I have a Pentaho Data Integration job which has the following steps:
Generate row step which has an initial date (for e.g. 2010-01-01) and the limit as 10*366 = 3660 rows for 10 years.
Next step has an incrementer to increment the number of days.
Next step uses this information viz. initial date, limit, and the incrementer, to generate dates for each day for 10 years starting 2010-01-01 using javascript functions.
Final step loads a table with the generated dates.
All this works fine.
Now, I have a requirement where I do not want this table to be static with dates for 10 years only. If the max date in the date table is 2 years from today, I want to load dates for 10 more years in the table.
For the above example, with the 1st load loading dates for 10 years from 2010, I should be able to load 10 more years in 2018, the next 10 years in 2028 and so on and so forth.
What will be the best way to achieve this?
How can I:
1) Read the max date from my date table? - I know how to do this.
2) Use the read date to compare against today. And if the max date is within 2 years from today, I populate the table with next 10 years.
I don't know how to do 2 above in Pentaho data integration. Will really appreciate any pointers on a way to resolve this issue.
You need to read the current date (today) in a variable.

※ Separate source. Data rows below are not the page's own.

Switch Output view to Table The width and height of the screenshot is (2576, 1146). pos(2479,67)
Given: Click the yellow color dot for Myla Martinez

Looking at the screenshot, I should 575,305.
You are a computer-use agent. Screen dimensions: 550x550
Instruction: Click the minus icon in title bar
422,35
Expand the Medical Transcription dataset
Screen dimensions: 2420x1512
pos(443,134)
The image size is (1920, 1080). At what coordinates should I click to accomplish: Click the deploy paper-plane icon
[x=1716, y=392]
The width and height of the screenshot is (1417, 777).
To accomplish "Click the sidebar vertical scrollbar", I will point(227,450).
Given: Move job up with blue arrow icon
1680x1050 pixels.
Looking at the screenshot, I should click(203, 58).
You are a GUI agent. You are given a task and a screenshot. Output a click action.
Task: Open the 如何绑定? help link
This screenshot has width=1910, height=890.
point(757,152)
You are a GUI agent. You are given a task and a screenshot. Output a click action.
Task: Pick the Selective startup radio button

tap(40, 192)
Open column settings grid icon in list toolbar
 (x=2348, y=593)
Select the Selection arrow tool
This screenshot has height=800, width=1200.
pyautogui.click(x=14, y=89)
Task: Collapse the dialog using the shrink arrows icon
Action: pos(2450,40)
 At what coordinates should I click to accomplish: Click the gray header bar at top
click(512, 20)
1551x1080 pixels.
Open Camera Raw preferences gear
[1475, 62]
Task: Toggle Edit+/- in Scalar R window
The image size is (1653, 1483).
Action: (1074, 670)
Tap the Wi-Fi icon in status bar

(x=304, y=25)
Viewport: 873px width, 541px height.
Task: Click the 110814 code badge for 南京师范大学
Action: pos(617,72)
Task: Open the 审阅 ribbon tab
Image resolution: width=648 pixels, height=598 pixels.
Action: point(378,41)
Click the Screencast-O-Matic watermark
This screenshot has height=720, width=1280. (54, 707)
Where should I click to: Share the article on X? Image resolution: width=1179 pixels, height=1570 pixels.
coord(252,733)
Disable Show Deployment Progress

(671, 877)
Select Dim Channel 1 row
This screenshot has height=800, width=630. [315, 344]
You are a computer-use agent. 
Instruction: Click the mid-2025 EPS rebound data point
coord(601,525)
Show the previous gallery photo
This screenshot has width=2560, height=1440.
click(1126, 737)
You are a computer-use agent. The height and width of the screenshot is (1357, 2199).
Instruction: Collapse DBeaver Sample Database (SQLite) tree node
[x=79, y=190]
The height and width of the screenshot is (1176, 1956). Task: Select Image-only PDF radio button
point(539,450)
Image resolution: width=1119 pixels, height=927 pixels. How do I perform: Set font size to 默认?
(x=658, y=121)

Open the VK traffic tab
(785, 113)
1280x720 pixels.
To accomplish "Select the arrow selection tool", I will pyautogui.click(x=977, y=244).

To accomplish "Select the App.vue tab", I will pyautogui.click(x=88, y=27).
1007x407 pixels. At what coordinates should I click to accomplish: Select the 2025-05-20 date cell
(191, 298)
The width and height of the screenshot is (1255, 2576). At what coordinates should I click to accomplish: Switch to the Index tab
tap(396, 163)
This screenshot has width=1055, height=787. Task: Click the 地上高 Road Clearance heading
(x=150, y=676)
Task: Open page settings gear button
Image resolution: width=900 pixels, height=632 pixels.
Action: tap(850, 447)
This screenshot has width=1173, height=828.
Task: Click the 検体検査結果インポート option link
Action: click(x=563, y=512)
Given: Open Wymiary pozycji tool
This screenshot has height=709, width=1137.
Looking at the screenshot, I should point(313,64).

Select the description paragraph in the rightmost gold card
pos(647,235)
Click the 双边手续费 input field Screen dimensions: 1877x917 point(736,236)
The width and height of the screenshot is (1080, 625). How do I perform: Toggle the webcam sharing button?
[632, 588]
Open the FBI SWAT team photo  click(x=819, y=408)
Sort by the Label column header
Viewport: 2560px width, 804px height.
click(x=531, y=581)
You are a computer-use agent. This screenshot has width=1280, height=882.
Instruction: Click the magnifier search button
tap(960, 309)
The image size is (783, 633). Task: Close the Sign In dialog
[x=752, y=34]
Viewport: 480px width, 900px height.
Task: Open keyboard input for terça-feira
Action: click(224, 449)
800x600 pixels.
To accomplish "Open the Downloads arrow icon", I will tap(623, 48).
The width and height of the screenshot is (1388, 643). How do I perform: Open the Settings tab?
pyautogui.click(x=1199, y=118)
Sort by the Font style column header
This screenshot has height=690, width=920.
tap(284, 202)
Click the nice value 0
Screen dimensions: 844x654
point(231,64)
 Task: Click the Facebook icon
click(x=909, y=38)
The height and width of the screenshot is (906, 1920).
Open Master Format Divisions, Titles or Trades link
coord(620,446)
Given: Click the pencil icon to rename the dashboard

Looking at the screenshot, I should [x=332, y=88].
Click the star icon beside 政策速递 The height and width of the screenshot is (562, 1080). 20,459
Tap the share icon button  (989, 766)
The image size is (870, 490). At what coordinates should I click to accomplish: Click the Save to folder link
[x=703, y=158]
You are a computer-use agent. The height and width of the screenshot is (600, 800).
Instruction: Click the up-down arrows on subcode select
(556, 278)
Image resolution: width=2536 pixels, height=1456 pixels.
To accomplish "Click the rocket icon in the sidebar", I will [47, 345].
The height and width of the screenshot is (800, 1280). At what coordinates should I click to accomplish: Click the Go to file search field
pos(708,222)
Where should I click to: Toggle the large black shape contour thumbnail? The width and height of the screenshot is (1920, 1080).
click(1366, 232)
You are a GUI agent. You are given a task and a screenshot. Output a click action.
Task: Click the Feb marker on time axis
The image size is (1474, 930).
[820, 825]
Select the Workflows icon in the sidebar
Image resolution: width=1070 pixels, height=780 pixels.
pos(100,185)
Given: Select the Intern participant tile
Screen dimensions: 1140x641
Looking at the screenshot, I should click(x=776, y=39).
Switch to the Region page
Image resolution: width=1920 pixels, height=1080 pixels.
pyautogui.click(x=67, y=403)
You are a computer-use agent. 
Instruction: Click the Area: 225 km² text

For example with a Get system info
step.
Then you can compare the two fields, max date and today, with a Filter Rows
step.
As the previous step may give you more than one row, you need to either use a Unique Row
(no field to provide) either a Group by
(no group by field).
If any row gets by, then you launch you generate 10 years process. As you cannot have a hop from a step into this second Generate row
, you must use a Transformation executor
to launch your currently existing transformation.
Now, if your requirement gets a tiny little bit more complex than that, I strongly suggest you to use jobs to orchestrate your transformations.